Well we are now many weeks into the lockdown ....

The Prisoner - We Are Not Just Numbers
We Are In Danger Of Thinking Of Just The Statistics ......

... so many in fact, that I sometimes find it hard to actually recall when exactly the 'New Normal'  started, or what life was like before the Coronavirus erupted onto an unprepared world.

However the catastrophic economic fallout of the Coronavirus pandemic is now starting to be reported .... and its a total disaster for millions of people worldwide.

Unemployment Rates Now Expected To Rise
Unemployment Rates Now Expected To Rise Sharply This Year .......

In the UK alone, the welfare benefit claimant count in April 2020, has gone up by 856,500 to 2.1 million, and its expected that next months figures will push this to well over a million extra, newly unemployed. The human impact of this, is not just on the freshly unemployed (many of whom will not have been forced on to the state benefit system ever before), but also on their dependants who will be joining them in this sad situation.

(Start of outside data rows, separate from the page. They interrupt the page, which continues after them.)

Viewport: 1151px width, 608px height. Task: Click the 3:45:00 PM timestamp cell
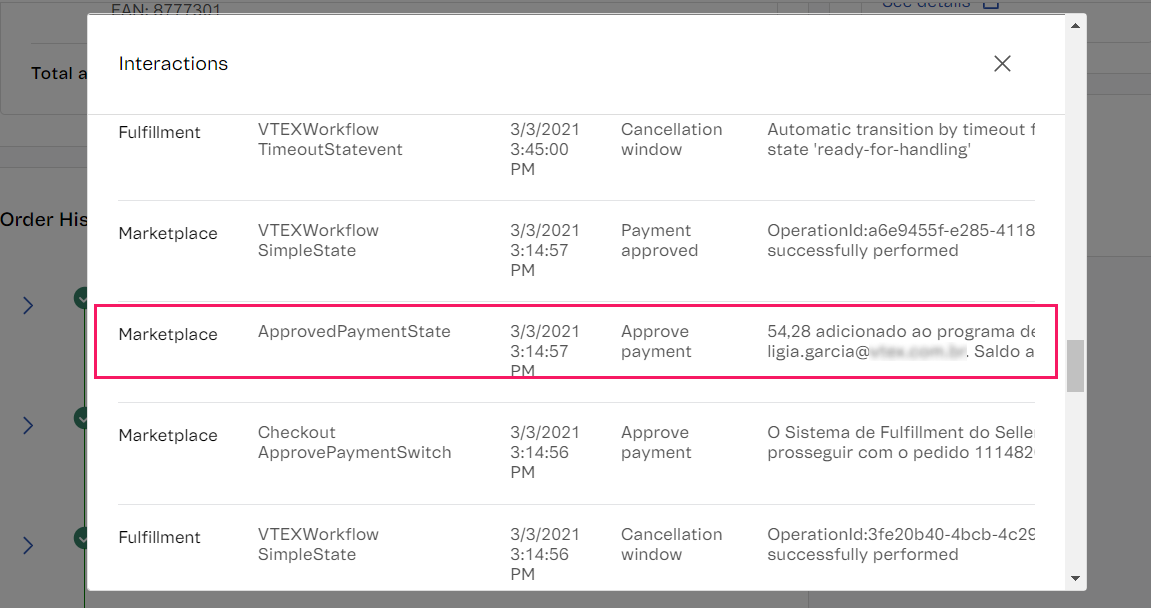pyautogui.click(x=544, y=150)
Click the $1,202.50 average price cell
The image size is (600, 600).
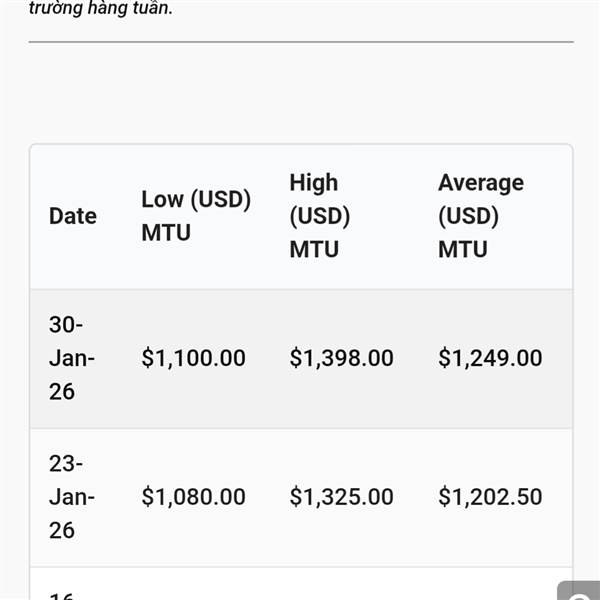click(490, 497)
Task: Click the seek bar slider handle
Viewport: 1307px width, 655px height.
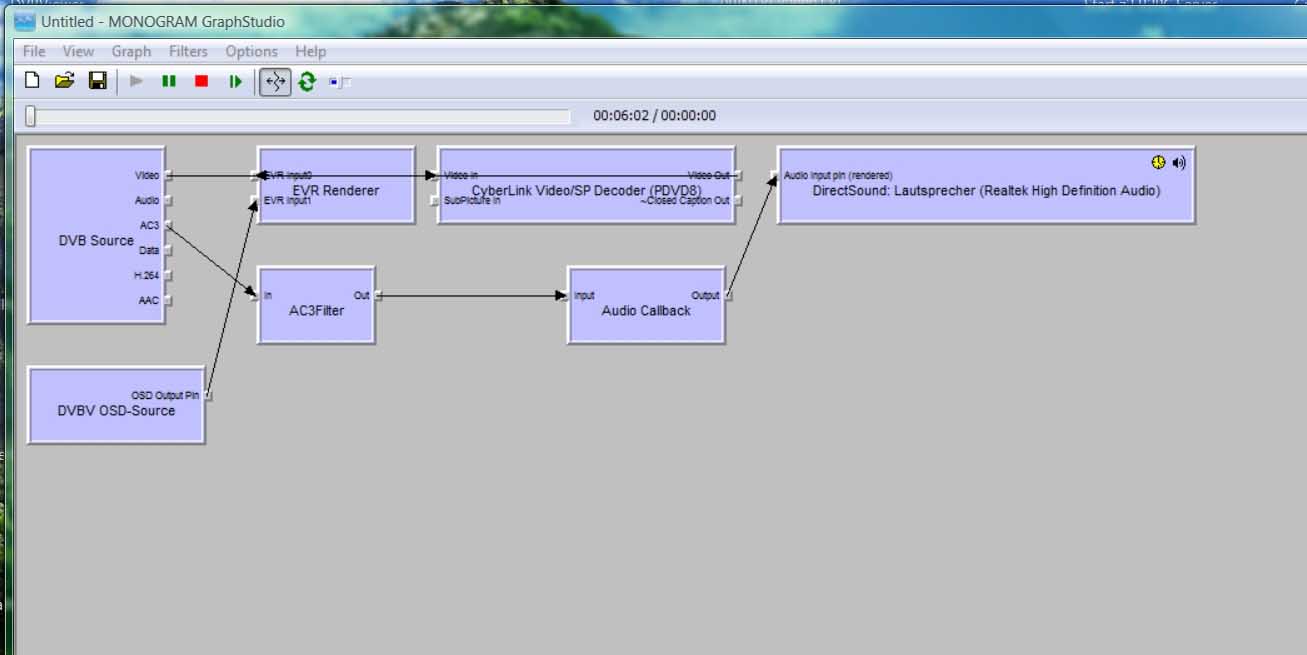Action: (x=30, y=116)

I used to administer welfare benefits many years ago, and know from personal experience that these people face a daunting and sobering realisation of what being unemployed can mean. Some, those older ones (and some of the younger ones), may never get out of the poverty trap that long-term unemployment represents. The figures are going to be similar to the 1980's and early 1990's, and the damage wont just be to peoples finances (although that would be bad enough), but there will be increased incidences of mental health issues, an increase in suicides and drug taking, as well as in crime.

The unemployment levels globally are just as bad, if not worse elsewhere, and in the USA for example, 36 million - nearly a quarter of the American workforce - are now registered as unemployed, and that is expected to rise in the next published figures. That's the sort of unemployment level last seen in the USA during the Great Depression of the 1930's .... yes the same levels that led to Hitler and Mussolini in Europe, and mass make work programs such as 'The New Deal' in the USA. 

In the UK, the unemployment figures are partially masked by the governments furlough payments for those temporarily laid off. But many of those currently on furlough until October in the UK will later become fully unemployed, as their employers simply fail to reopen later in the year.

In the rest of the world, the UN has suggested that at least half  the world's workforce could be left unemployed or without income, as a result of the global lockdown's to prevent the coronavirus spread. That means hunger, poverty, misery and even starvation for many millions worldwide for some years to come, and ironically most of those whose lives are destroyed would not have died of the actual Covid-19 virus if no lockdown's had taken place.. 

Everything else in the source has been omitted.